How do dollar wallets change the markup problem?

Dollar wallets change the problem by avoiding conversion during the send. Visa reported that stablecoin supply grew more than 50% in 2025, reaching $274 billion in December 2025, which shows that digital dollar rails are becoming mainstream enough for payment companies to study seriously.

If the sender holds dollars and the recipient receives dollars, there is no USD-to-local-currency conversion inside the transfer. That means there is no sending-side exchange-rate markup. The recipient may still convert later, and that conversion can carry a cost, but the timing and choice move closer to the family.

This is the practical difference: remittance apps usually answer “how many pesos arrive now?” Dollar wallets can answer “how many dollars arrive now, and when do you want to convert?” That option matters when the recipient wants to save part of the money in dollars.

What should you do before your next transfer?

Before your next transfer, compare the amount received, not the advertised fee. The World Bank’s Q3 2025 data put the average cost of sending $500 at 4.08%, which means even larger transfers are still expensive enough to justify checking the rate.

Ask four questions:

  • What is the provider’s exchange rate?
  • What is the mid-market rate right now?
  • What visible fee is being charged?
  • What will the recipient actually receive?

If a provider makes those answers hard to find, treat that as part of the price.

The exchange-rate markup is not mysterious. It is just easy to miss. Once you see it, you can choose transfer methods that show the cost clearly or avoid the conversion step entirely.

For a broader method comparison, read Bank Transfer vs Remittance App vs Dollar Wallet.


Sources

Frequently asked questions

Is an exchange-rate markup the same as a transfer fee?

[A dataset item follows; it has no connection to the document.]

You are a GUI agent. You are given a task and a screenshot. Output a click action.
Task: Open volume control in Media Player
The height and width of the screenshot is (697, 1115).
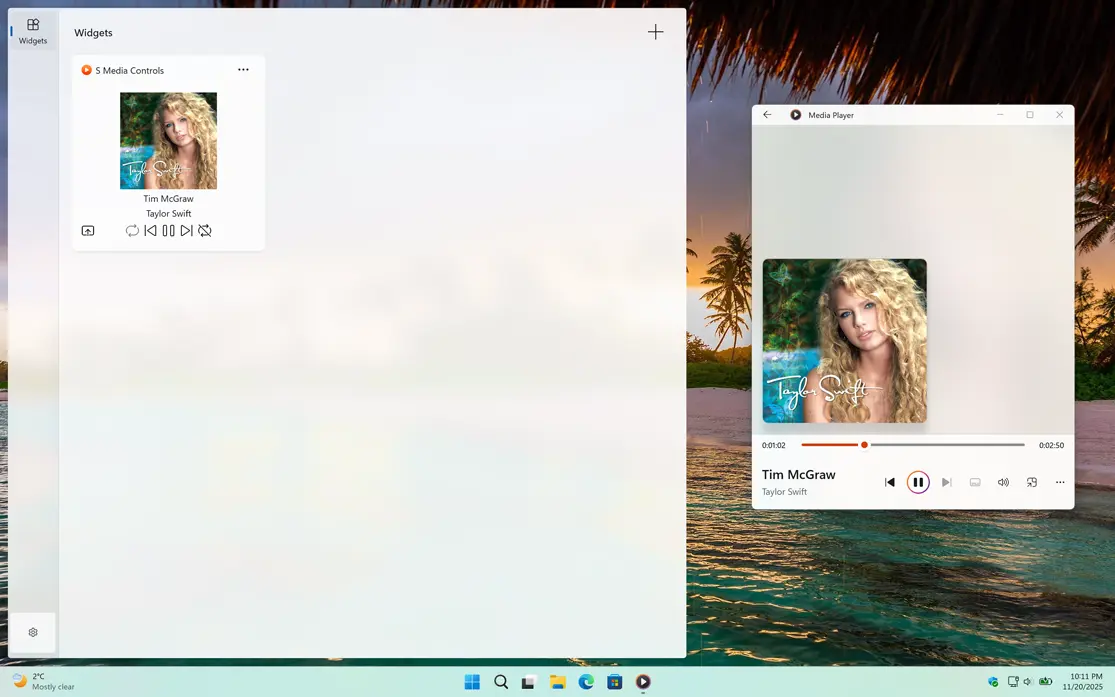click(1003, 482)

No. A transfer fee is usually shown as a charge. An exchange-rate markup is built into the conversion rate, so the recipient gets less local currency for each dollar.

How much can an exchange-rate markup cost?

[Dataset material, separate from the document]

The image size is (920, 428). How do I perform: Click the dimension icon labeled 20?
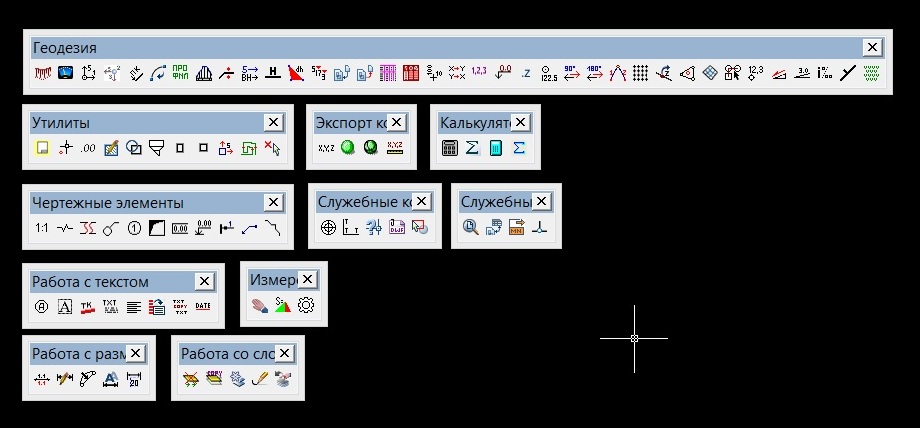tap(134, 379)
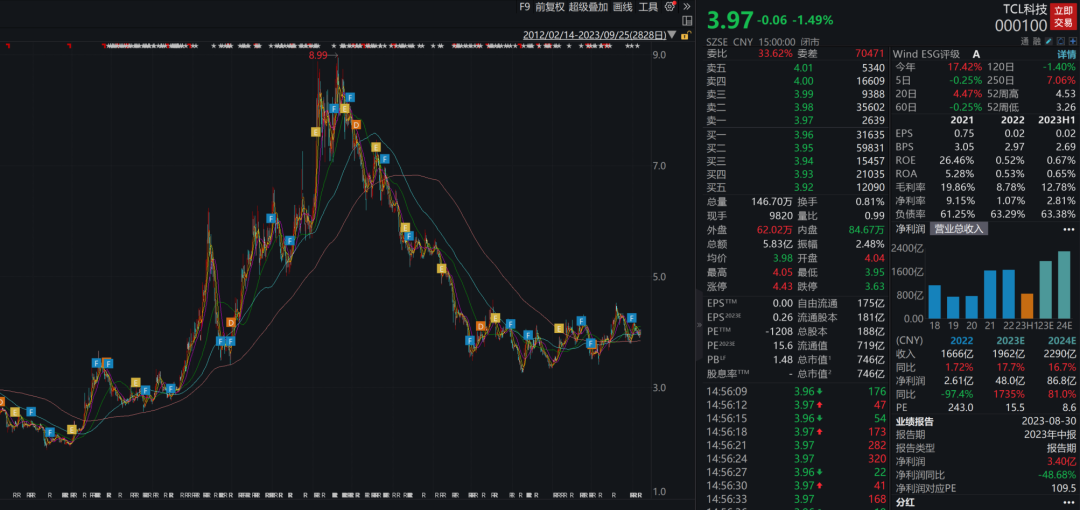Click the 融 margin trading badge

(1040, 41)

A 3% markup costs about $15 on a $500 transfer. That can be more than the advertised fee, especially when a provider markets the transfer as low-fee or no-fee.

How do dollar wallets avoid the sending-side markup?

A dollar wallet can send dollars directly to another dollar wallet. If no currency conversion happens during the send, there is no sending-side exchange-rate spread to hide a fee.